L’hanno invece fatto i suoi dipendenti, presentandosi - ben in 30 su 110 - regolarmente ai cancelli dell’azienda il giorno dopo. Perché quando il terremoto ti porta via tutto, il lavoro diventa un’ancora di salvezza.
Prima di Bortolami l’avevano scoperto i nostri industriali: Andrea Pittini, Marco Fantoni, Rino Snaidero. La sera del 6 maggio 1976 l’Orcolat aveva colpito duro anche le loro aziende, rendendole inservibili. Sarebbero rimaste tali se il giorno dopo, anche davanti ai loro cancelli, non si fossero presentati invece i lavoratori.
Il cavalier Pittini lo raccontava sempre, con orgoglio, ricordando di come lui stesso per infondere coraggio ai suoi uomini avesse avuto l’ardire di piazzarsi in un ufficio pericolante. In poche settimane l’attività era ripresa. Anche grazie alla determinazione di Pittini che aveva fatto della fabbrica, a Osoppo, un piccolo microcosmo autonomo.

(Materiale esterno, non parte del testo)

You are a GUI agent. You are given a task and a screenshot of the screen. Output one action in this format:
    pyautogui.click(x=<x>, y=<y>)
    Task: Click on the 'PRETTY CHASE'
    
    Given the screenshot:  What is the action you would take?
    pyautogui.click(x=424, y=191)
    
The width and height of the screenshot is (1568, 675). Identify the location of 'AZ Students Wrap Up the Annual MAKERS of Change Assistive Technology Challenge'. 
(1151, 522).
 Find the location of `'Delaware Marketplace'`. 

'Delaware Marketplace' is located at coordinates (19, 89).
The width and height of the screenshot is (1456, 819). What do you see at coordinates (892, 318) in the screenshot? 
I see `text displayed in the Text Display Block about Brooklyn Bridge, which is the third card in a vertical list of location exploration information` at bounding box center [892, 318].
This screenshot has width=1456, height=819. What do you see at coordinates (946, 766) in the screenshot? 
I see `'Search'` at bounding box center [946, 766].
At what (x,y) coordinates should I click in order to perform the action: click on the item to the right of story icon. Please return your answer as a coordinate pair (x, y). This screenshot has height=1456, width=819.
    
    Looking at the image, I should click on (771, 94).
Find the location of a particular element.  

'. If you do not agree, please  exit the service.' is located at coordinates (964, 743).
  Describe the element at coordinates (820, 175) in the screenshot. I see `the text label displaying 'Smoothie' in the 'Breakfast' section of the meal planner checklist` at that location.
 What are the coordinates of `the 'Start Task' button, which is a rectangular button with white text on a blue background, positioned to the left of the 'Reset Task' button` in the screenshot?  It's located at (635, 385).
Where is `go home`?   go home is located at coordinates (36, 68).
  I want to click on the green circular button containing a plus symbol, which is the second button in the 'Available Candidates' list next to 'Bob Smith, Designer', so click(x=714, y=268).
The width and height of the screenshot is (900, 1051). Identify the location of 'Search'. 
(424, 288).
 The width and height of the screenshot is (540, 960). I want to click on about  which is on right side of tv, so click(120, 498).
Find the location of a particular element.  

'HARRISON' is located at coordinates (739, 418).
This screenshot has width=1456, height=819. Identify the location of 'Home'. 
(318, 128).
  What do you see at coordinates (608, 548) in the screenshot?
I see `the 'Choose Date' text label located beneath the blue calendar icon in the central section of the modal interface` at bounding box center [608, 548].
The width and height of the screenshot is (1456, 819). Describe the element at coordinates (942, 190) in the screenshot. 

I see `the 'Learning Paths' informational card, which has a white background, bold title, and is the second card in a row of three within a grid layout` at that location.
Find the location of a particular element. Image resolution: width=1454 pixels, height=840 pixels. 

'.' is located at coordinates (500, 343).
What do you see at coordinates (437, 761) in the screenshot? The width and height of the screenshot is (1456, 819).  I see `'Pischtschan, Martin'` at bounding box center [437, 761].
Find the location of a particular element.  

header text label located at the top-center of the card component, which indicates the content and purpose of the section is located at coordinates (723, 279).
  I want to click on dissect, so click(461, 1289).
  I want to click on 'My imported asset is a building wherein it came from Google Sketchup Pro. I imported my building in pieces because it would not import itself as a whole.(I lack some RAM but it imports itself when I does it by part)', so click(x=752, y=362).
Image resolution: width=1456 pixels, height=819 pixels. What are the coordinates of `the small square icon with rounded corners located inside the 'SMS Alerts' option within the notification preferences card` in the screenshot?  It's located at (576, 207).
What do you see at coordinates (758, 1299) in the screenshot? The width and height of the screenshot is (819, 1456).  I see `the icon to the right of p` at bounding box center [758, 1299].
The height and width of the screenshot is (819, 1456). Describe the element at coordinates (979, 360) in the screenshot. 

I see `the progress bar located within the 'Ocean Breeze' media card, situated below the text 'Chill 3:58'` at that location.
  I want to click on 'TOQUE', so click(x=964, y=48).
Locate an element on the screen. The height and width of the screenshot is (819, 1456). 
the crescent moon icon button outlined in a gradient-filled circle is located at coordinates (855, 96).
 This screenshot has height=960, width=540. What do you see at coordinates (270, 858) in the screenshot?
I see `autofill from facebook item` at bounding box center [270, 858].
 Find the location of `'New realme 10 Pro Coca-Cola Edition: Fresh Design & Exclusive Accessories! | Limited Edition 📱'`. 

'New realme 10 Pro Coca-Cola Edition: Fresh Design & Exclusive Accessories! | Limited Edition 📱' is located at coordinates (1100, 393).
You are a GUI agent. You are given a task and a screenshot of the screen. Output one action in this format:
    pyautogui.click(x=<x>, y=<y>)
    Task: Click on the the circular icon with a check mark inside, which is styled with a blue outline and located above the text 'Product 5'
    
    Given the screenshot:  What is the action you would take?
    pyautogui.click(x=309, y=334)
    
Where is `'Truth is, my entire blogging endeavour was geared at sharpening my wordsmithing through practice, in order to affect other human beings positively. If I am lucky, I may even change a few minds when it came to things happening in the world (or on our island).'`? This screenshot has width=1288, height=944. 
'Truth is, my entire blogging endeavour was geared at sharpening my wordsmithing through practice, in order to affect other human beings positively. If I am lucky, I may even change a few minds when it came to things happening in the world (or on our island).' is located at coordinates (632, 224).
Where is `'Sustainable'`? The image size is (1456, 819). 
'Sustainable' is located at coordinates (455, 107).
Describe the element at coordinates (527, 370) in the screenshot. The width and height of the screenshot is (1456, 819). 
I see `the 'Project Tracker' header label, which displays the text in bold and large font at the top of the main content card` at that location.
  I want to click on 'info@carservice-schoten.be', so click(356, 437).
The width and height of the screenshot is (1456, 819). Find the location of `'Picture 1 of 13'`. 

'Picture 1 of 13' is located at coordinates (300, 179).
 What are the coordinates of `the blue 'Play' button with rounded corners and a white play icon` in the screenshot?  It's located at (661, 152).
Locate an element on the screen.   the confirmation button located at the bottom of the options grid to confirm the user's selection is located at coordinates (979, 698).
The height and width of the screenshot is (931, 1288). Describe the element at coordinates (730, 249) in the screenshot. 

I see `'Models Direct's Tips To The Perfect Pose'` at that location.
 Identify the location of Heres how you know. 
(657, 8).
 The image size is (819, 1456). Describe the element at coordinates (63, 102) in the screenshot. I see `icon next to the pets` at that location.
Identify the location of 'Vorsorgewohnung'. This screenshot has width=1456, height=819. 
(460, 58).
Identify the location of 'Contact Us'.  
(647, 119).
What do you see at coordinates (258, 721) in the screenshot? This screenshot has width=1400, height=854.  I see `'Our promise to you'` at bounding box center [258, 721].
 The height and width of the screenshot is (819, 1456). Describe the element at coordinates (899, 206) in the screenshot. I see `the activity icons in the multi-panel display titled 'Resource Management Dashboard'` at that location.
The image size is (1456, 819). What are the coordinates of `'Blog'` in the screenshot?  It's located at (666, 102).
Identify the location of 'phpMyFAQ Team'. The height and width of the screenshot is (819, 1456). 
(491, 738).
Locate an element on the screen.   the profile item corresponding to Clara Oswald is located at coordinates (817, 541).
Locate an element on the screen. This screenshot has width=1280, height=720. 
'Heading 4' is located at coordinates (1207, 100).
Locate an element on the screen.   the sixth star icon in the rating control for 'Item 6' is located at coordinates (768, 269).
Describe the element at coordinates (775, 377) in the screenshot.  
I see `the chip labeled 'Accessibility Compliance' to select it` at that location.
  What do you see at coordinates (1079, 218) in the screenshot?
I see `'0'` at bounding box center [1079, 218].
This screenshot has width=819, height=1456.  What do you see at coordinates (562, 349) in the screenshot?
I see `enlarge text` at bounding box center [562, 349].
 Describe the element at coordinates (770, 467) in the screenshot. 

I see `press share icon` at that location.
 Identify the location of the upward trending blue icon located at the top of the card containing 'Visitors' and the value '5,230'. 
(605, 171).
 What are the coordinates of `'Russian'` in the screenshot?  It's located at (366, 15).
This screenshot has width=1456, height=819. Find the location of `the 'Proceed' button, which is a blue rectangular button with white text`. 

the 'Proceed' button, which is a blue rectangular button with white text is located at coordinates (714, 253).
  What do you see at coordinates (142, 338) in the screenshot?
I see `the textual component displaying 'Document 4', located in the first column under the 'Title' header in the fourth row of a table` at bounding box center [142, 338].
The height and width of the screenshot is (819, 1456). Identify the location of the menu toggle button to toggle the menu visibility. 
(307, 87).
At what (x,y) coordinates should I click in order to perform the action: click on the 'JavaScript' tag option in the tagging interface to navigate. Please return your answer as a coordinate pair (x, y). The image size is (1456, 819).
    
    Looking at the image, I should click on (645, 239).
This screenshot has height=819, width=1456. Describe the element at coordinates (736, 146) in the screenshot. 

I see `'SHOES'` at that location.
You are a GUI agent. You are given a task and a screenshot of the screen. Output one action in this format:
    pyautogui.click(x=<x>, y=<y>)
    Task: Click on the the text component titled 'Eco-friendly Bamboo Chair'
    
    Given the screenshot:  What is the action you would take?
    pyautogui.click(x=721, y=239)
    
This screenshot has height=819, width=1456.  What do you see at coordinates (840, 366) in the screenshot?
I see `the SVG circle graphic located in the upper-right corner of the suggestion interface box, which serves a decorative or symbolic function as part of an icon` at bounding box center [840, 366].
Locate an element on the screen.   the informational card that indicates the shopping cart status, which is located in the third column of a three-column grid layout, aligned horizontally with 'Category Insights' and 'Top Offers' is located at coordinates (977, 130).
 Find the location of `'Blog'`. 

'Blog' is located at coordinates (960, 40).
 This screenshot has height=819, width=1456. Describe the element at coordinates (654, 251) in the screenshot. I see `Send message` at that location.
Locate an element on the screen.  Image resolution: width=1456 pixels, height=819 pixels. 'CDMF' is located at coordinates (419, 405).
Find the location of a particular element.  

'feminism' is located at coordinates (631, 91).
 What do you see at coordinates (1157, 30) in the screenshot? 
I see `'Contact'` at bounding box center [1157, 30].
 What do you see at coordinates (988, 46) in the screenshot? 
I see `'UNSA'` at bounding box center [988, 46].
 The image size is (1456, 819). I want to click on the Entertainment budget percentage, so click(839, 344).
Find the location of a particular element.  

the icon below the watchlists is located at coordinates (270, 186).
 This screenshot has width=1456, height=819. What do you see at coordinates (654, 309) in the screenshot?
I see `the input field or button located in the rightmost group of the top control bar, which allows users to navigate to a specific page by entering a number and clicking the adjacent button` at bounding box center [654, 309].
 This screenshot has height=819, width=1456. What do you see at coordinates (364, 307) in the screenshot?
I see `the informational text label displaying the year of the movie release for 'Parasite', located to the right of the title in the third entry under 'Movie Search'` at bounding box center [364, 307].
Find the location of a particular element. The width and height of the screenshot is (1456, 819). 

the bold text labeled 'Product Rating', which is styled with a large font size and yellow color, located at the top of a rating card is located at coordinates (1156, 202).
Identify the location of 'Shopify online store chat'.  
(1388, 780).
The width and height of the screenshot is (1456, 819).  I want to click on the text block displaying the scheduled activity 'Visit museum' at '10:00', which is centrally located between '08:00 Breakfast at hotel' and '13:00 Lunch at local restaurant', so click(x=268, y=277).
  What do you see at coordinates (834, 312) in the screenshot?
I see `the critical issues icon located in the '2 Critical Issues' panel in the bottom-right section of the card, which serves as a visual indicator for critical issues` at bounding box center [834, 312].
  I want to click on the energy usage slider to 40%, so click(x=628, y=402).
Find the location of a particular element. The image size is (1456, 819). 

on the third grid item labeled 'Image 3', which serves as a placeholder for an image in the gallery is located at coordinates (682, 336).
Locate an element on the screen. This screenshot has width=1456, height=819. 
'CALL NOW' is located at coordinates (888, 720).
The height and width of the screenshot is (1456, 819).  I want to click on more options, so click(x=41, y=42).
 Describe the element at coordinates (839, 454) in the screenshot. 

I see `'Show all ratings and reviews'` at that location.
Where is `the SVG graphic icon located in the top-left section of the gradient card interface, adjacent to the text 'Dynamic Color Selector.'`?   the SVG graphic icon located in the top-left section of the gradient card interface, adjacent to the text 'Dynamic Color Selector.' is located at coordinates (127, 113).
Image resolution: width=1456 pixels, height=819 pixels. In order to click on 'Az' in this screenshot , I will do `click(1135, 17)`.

«Senza un centesimo di aiuto pubblico» teneva a precisare. Ogni mattina lo stabilimento si ripopolava della gente sfollata nelle località balneari, che faceva avanti e indietro in pullman, e di quella che invece si era accampata alla bell’e meglio tutto intorno.
Prima nelle tende, poi nei container. «Non ne aveva mai abbastanza. Abbiamo fatto certe litigate» ha raccontato a più riprese, divertito a distanza di anni, il commissario straordinario Giuseppe Zamberletti a proposito della continua richiesta di container da parte del Cavaliere.
Sono trascorsi 40 anni da allora, ma la reazione dei lavoratori in forze alla Tigamaro risponde a sentimenti ed esigenze simili a quelli dei friulani di allora che Bortolami ha compreso e assecondato trasformando la sua impresa nel fulcro di una quotidianità tutta nuova per i dipendenti e le loro famiglie.
Così, mentre le mamme lavorano, i bambini giocano in quella che prima del sisma era la showroom. Quando cala il sole, riposti i ferri del mestiere, l’azienda cambia ancora diventando un grande dormitorio.
Nella tragedia che si è abbattuta sul Centro Italia il caso dei lavoratori di Tolentino ha il sapore di una favola, scritta con gli ingredienti che fanno grande la manifattura in Italia.
Uno su tutti: le persone che prestano mani e ingegno alle imprese. «I lavoratori sono la vera grande ricchezza delle aziende - afferma Bortolami -. Se non lo capiamo non andiamo da nessun’altra parte». Parole che rimandano ancora una volta al Friuli di 40 anni fa.